Work required: From the line containing "This screenshot has width=996, height=1204." down to the last line of the records below, give every line again without any change.

Given records:
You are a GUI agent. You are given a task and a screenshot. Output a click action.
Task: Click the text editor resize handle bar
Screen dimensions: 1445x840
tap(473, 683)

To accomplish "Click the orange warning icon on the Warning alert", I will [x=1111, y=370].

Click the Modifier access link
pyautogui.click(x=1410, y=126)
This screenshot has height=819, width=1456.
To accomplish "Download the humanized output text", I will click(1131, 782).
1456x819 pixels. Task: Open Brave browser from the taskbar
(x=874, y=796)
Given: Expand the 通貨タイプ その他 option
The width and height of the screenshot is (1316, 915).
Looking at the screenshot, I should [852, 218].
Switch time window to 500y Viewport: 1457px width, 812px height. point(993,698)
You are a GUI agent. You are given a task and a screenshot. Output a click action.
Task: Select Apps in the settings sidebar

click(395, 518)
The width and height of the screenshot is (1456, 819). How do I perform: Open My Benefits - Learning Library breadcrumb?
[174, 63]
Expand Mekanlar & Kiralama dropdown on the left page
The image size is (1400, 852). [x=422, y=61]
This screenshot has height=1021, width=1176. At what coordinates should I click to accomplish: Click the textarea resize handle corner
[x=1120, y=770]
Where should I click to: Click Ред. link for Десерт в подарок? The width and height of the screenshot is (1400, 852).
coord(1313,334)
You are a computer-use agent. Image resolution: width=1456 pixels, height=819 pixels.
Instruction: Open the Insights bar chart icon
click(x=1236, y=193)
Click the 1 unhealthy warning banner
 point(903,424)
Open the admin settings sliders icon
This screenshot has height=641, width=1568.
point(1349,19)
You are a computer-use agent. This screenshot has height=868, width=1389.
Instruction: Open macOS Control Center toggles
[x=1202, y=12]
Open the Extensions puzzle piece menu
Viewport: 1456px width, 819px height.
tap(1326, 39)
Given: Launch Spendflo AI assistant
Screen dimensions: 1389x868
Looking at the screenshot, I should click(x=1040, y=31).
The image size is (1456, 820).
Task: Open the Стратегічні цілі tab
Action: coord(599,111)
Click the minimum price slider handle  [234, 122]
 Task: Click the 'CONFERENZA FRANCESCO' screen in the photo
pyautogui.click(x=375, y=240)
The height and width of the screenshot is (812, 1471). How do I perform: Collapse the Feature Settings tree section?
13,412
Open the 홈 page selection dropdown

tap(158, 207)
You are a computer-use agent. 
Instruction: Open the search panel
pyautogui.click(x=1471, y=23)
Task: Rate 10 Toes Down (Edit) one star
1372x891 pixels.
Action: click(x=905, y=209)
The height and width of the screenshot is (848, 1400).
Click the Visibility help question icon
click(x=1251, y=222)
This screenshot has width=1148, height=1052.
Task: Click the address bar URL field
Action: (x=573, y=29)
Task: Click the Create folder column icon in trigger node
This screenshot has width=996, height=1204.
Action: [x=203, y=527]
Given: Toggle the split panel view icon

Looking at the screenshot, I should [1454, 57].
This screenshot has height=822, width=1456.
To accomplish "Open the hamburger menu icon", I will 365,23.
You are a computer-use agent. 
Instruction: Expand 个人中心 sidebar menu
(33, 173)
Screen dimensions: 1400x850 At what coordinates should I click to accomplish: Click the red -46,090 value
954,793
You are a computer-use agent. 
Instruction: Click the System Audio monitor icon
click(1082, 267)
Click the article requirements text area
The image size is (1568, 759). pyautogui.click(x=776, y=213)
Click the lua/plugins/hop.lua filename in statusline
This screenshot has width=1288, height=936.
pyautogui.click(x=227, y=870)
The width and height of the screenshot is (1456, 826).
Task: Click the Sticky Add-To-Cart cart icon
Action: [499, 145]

Answer space:
This screenshot has width=996, height=1204.
Action: [x=203, y=527]
Given: Toggle the split panel view icon

Looking at the screenshot, I should [1454, 57].
This screenshot has height=822, width=1456.
To accomplish "Open the hamburger menu icon", I will 365,23.
You are a computer-use agent. 
Instruction: Expand 个人中心 sidebar menu
(33, 173)
Screen dimensions: 1400x850 At what coordinates should I click to accomplish: Click the red -46,090 value
954,793
You are a computer-use agent. 
Instruction: Click the System Audio monitor icon
click(1082, 267)
Click the article requirements text area
The image size is (1568, 759). pyautogui.click(x=776, y=213)
Click the lua/plugins/hop.lua filename in statusline
This screenshot has width=1288, height=936.
pyautogui.click(x=227, y=870)
The width and height of the screenshot is (1456, 826).
Task: Click the Sticky Add-To-Cart cart icon
Action: [499, 145]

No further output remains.